The current economic turbulence is front and center in almost everyone's mind. We often hear: "the worst crisis since the Depression." The challenges to American business, including the hospitality industry, and the suffering of individuals who have watched jobs and financial resources evaporate is difficult to comprehend and is terrifying to so many of us. As we try to navigate through these difficult times it is instructive to look at the past. Besides solace, we may find ideas in how our industry suffered through and survived evil economic periods several times in the past fifty years.
It was in the context of just such a time that the first issue of this journal appeared. The recession of 1958 was, at the time, the referred to as the worst financial crisis since the Depression. Some considered the recession of 1953 as being self-inflicted due to poor U.S. monetary policy. In 1958, however, the recession spread outside the U.S. One source reports that auto sales fell 31 percent in 1958 over the prior year. To make matters worse, inflation kicked in at rates not seen since the post-war escalation of the late 1940s.
With this as a backdrop, the School of Hotel Administration planned a new type of publication, one dedicated to sharing the results of university research with the hospitality industry. With a grant from the Statler Foundation, the Cornell Hotel and Restaurant Administration Quarterly was launched in May 1960. By this time, the world economy, and the hotel industry was about to embark on one of its most creative periods. Coupled with the construction of the remarkable interstate highway system begun by President Eisenhower, the industry expanded using the new-style hotel concepts begun in the 1950s (notably, Holiday Inn and Ramada), as well as through restaurant franchising (used so effectively by McDonald's and Burger King).
In the intervening fifty years, the hospitality industry has seen boom and bust, but the push for innovation and improvement has never waned. In its five decades of publication, the Quarterly has participated in that push for innovation, all the while itself growing and evolving with the industry. In keeping with the industry's evolution, this journal was recently given its current name, Cornell Hospitality Quarterly. Although the journal always included management-oriented topics, the early issues also included a strong hands-on content (e.g., how to improve recipes, how to pave your parking lot, how to select carpet). Over time, however, the management focus grew, as it did in the industry as a whole.

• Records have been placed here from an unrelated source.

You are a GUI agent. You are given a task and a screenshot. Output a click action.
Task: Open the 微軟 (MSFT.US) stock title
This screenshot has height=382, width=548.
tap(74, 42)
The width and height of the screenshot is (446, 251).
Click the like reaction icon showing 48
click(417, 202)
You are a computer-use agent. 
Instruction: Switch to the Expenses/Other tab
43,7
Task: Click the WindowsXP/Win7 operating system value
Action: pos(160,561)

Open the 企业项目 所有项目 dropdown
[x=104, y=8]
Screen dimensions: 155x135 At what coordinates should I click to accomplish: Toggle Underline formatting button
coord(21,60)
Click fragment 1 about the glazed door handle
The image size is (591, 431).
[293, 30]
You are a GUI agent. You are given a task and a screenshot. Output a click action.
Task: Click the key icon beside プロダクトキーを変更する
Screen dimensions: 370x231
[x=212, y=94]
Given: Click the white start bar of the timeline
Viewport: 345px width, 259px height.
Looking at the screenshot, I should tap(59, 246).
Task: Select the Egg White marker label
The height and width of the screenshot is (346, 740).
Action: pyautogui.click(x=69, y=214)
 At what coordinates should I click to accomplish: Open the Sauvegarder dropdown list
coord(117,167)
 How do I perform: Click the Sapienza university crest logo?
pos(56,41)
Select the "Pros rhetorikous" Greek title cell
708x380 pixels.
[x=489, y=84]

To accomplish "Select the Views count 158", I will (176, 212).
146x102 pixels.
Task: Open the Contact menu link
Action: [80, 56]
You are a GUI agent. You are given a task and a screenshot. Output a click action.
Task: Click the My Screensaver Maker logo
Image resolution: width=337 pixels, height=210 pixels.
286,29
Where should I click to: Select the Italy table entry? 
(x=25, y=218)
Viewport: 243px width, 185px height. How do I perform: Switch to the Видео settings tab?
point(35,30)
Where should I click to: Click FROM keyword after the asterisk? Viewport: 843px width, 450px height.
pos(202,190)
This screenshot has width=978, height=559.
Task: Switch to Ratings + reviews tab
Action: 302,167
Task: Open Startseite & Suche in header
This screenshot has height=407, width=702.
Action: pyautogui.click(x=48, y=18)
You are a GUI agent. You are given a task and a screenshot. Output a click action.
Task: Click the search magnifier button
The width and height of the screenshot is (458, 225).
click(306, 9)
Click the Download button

One management development that the Quarterly has followed over the years is the rise of the management contract as a structure for hotel development. Devised in the 1950s by Hilton International as a means of separating ownership from management (thereby allowing faster system growth), the management contract has grown in importance. We are republishing one of the series of management contract articles in this issue as a prelude to our fiftieth anniversary issue, which will appear in February 2010. This article relied on the research conducted by Professor James Eyster, who has written most of this long series. It provides an example of the best of Quarterly articles, since it relies on careful research, but focuses on the implications for industry. In future issues we will republish other classics from the last 25 years. These articles will remind of us the good and not so good times, allow us to see how far we have come, and, hopefully, help us as look to a brighter future.